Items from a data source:

========

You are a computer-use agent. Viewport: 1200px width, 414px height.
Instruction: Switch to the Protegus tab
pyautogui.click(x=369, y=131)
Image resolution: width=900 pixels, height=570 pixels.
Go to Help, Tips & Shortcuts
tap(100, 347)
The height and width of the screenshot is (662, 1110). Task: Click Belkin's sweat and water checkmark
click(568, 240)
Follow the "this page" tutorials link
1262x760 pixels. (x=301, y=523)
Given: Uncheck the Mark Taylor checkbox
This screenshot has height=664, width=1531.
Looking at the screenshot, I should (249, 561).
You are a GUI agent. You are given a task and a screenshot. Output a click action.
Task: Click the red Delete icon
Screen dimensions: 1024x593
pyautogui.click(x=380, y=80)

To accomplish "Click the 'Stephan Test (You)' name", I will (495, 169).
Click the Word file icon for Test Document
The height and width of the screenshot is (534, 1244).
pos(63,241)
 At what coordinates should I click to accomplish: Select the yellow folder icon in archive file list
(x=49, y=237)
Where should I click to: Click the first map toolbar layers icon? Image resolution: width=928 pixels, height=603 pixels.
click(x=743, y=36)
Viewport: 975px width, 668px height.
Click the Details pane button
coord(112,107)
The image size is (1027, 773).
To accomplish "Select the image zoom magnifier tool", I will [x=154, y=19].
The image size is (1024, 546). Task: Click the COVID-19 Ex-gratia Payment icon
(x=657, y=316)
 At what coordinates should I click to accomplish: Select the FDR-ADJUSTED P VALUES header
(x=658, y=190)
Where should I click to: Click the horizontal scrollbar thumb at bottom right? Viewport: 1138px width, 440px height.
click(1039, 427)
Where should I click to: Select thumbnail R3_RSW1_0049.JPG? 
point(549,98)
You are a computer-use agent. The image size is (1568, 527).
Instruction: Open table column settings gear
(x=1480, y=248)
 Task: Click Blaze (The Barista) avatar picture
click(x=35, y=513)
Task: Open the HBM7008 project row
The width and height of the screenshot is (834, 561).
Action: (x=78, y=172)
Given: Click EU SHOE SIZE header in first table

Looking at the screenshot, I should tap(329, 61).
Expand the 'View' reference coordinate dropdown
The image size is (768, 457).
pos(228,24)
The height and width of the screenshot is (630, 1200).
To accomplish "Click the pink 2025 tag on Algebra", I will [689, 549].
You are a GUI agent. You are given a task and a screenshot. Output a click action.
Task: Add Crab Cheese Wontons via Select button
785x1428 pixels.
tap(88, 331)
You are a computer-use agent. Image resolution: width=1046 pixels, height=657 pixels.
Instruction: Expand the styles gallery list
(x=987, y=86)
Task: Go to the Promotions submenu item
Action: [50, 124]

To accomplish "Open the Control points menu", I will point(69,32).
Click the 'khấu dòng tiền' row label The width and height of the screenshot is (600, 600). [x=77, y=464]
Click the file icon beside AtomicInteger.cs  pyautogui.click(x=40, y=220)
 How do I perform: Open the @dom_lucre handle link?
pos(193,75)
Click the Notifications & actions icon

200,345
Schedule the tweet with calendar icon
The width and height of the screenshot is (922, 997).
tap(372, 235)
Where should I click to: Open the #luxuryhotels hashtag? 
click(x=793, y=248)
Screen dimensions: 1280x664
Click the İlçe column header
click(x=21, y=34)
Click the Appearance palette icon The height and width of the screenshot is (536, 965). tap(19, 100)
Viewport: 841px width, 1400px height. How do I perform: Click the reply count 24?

========

Requirement:
In full and without alteration, write out the data above.

Result of this exercise:
You are a computer-use agent. Viewport: 1200px width, 414px height.
Instruction: Switch to the Protegus tab
pyautogui.click(x=369, y=131)
Image resolution: width=900 pixels, height=570 pixels.
Go to Help, Tips & Shortcuts
tap(100, 347)
The height and width of the screenshot is (662, 1110). Task: Click Belkin's sweat and water checkmark
click(568, 240)
Follow the "this page" tutorials link
1262x760 pixels. (x=301, y=523)
Given: Uncheck the Mark Taylor checkbox
This screenshot has height=664, width=1531.
Looking at the screenshot, I should (249, 561).
You are a GUI agent. You are given a task and a screenshot. Output a click action.
Task: Click the red Delete icon
Screen dimensions: 1024x593
pyautogui.click(x=380, y=80)

To accomplish "Click the 'Stephan Test (You)' name", I will (495, 169).
Click the Word file icon for Test Document
The height and width of the screenshot is (534, 1244).
pos(63,241)
 At what coordinates should I click to accomplish: Select the yellow folder icon in archive file list
(x=49, y=237)
Where should I click to: Click the first map toolbar layers icon? Image resolution: width=928 pixels, height=603 pixels.
click(x=743, y=36)
Viewport: 975px width, 668px height.
Click the Details pane button
coord(112,107)
The image size is (1027, 773).
To accomplish "Select the image zoom magnifier tool", I will [x=154, y=19].
The image size is (1024, 546). Task: Click the COVID-19 Ex-gratia Payment icon
(x=657, y=316)
 At what coordinates should I click to accomplish: Select the FDR-ADJUSTED P VALUES header
(x=658, y=190)
Where should I click to: Click the horizontal scrollbar thumb at bottom right? Viewport: 1138px width, 440px height.
click(1039, 427)
Where should I click to: Select thumbnail R3_RSW1_0049.JPG? 
point(549,98)
You are a computer-use agent. The image size is (1568, 527).
Instruction: Open table column settings gear
(x=1480, y=248)
 Task: Click Blaze (The Barista) avatar picture
click(x=35, y=513)
Task: Open the HBM7008 project row
The width and height of the screenshot is (834, 561).
Action: (x=78, y=172)
Given: Click EU SHOE SIZE header in first table

Looking at the screenshot, I should tap(329, 61).
Expand the 'View' reference coordinate dropdown
The image size is (768, 457).
pos(228,24)
The height and width of the screenshot is (630, 1200).
To accomplish "Click the pink 2025 tag on Algebra", I will [689, 549].
You are a GUI agent. You are given a task and a screenshot. Output a click action.
Task: Add Crab Cheese Wontons via Select button
785x1428 pixels.
tap(88, 331)
You are a computer-use agent. Image resolution: width=1046 pixels, height=657 pixels.
Instruction: Expand the styles gallery list
(x=987, y=86)
Task: Go to the Promotions submenu item
Action: [50, 124]

To accomplish "Open the Control points menu", I will point(69,32).
Click the 'khấu dòng tiền' row label The width and height of the screenshot is (600, 600). [x=77, y=464]
Click the file icon beside AtomicInteger.cs  pyautogui.click(x=40, y=220)
 How do I perform: Open the @dom_lucre handle link?
pos(193,75)
Click the Notifications & actions icon

200,345
Schedule the tweet with calendar icon
The width and height of the screenshot is (922, 997).
tap(372, 235)
Where should I click to: Open the #luxuryhotels hashtag? 
click(x=793, y=248)
Screen dimensions: 1280x664
Click the İlçe column header
click(x=21, y=34)
Click the Appearance palette icon The height and width of the screenshot is (536, 965). tap(19, 100)
Viewport: 841px width, 1400px height. How do I perform: Click the reply count 24?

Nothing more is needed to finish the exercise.